Please locate each line in the records below that contains the word "Pfsense" with matching case, and copy those lines.

Source material:
◆ ◆ ◆ ◆ ◆

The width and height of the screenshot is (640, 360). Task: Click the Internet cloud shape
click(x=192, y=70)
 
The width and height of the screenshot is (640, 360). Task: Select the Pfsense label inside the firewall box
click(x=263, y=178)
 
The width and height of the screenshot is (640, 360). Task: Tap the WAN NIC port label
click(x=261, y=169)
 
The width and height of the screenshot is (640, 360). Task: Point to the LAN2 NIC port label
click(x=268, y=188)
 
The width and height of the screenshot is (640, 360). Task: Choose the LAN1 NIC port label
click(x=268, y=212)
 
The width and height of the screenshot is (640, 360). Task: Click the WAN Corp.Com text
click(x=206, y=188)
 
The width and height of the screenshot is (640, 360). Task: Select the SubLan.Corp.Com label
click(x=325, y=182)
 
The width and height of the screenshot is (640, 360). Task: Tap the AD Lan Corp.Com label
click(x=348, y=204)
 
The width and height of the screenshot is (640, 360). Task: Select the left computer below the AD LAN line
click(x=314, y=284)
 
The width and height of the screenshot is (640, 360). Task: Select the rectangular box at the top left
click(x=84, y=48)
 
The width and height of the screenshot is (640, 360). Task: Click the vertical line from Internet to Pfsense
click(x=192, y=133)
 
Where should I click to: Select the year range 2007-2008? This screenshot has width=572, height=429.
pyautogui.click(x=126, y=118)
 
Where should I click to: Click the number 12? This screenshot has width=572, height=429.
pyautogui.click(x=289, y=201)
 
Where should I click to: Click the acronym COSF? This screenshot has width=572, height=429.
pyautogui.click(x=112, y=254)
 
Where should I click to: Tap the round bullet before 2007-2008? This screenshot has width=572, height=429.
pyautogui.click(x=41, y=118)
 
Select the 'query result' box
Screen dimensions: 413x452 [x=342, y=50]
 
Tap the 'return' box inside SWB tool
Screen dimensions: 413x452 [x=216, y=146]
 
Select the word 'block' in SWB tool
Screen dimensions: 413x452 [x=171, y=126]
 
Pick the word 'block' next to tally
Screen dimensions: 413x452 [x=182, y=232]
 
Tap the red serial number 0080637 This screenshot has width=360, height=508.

◆ ◆ ◆ ◆ ◆

Problem solution:
The width and height of the screenshot is (640, 360). Task: Select the Pfsense label inside the firewall box
The width and height of the screenshot is (640, 360). Task: Click the vertical line from Internet to Pfsense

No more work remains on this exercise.